How do you hope your book uplifts those who read it? I do hope readers will be able to escape into this story and celebrate the accomplishments of women as a whole. I know we still have a lot of work ahead of us, but I think it’s important to acknowledge how far we’ve come.
What are you most excited about with this book? Sharing this wild cast of characters with my readers. Fact is certainly stranger than fiction and I could not dream up such a vivid ensemble of society ladies, no matter how hard I tried.
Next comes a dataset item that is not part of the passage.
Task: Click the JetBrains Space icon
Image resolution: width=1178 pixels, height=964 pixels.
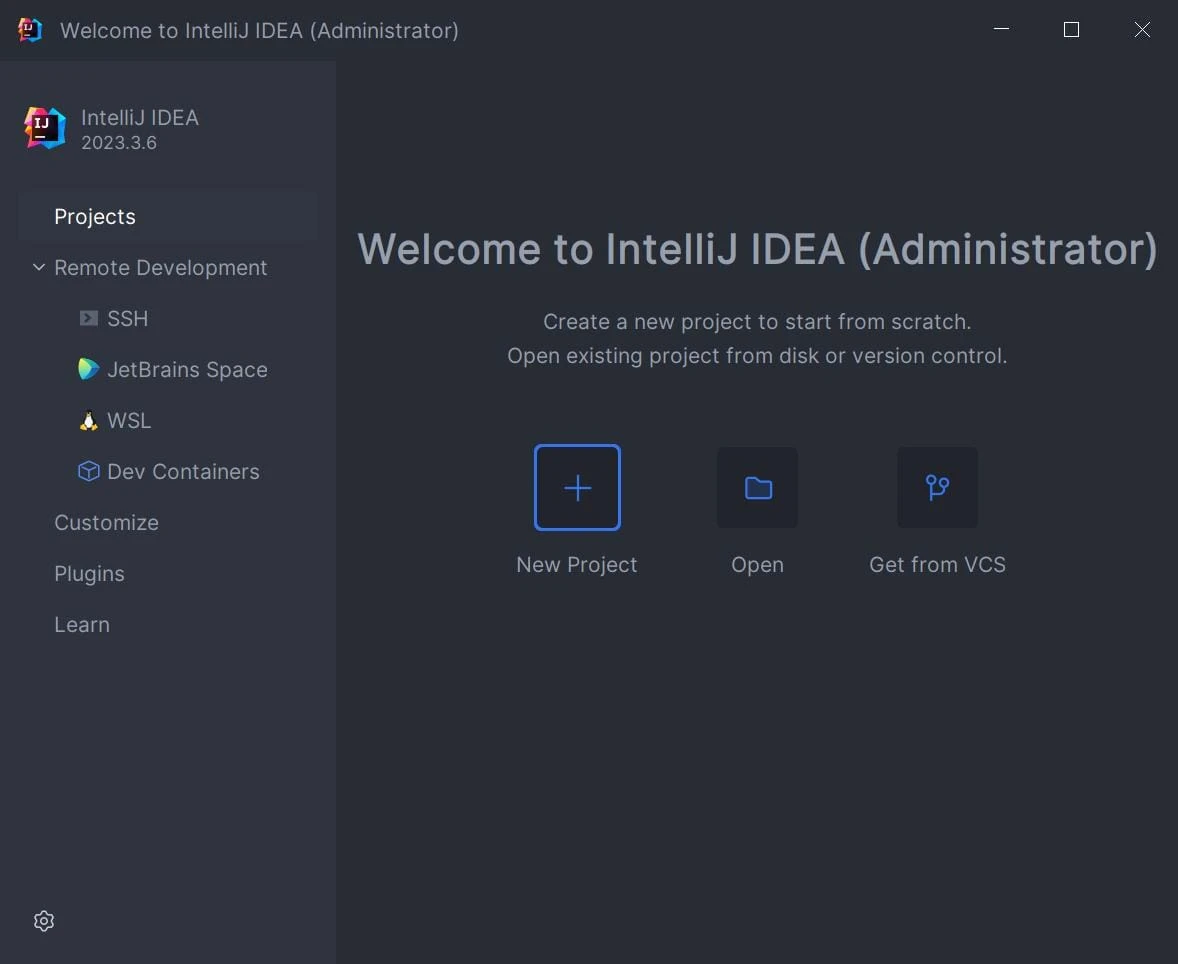Action: pyautogui.click(x=89, y=369)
What advice would you give to someone wanting to succeed in your professional industry? If you want to be a professional writer, aside from constantly reading and writing, you have to make a serious commitment to yourself that you’re going to make this happen. You must be able to bounce back from rejections and criticism and just keep going. Learn to protect your writing time and make the time that you sit down to work a priority. If you take yourself seriously in this role, you’ll find that those around you will too and they’ll give you the time and space to work your magic. Lastly, believe! Believe that this is going to happen for you. It only takes one yes to make the dream come true.
How do you handle setbacks and criticism? I try to learn from them—see if there’s anything of value to be had there and often there is. Also, my former career was in advertising. I was used to having my copy dissected by creative directors, account executives and of course the client. I think that was excellent training for a career as a novelist. It’s never smooth sailing. There’s lots of anxiety and second-guessing that goes with the territory and I wish I could say that gets easier with each book but alas, that hasn’t been the case with me.
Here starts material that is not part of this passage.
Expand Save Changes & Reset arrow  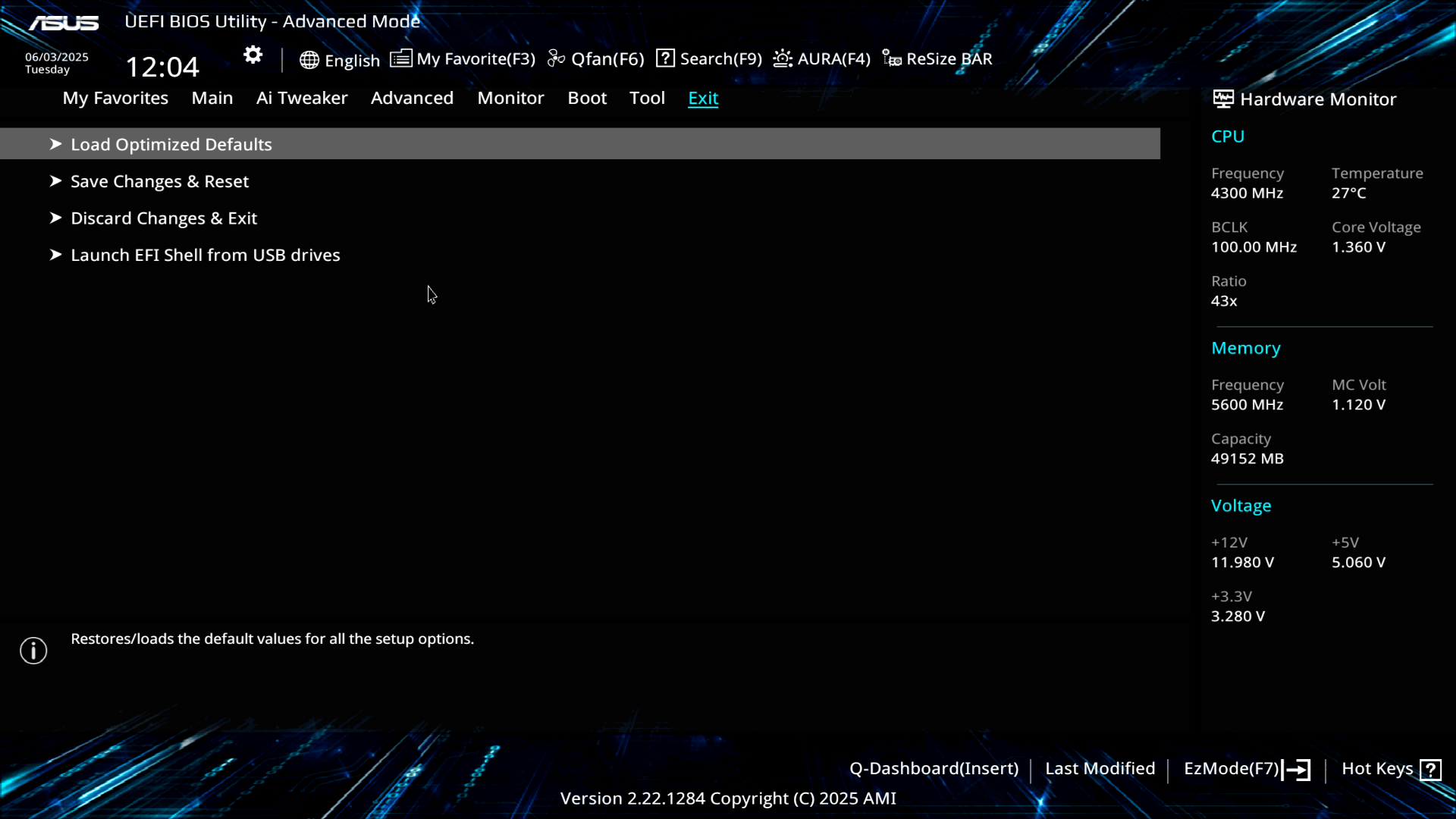[x=55, y=181]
How do you hold yourself accountable and achieve the goals that you set forth? By now, I know and am comfortable with my writing process. I’m very self-disciplined and so things like setting daily word counts and research goals comes very naturally to me. I don’t always hit my target, but I know there will be other days when I’ll be more productive, so I don’t let it weigh on me too heavily.
How do you structure your day and make time for writing? As I mentioned earlier, it’s important to protect your writing time. This is my full-time job and I “go to work” every day. Even on weekends. I generally write for about six hours a day. A little less when I’m drafting and a little more when I’m revising.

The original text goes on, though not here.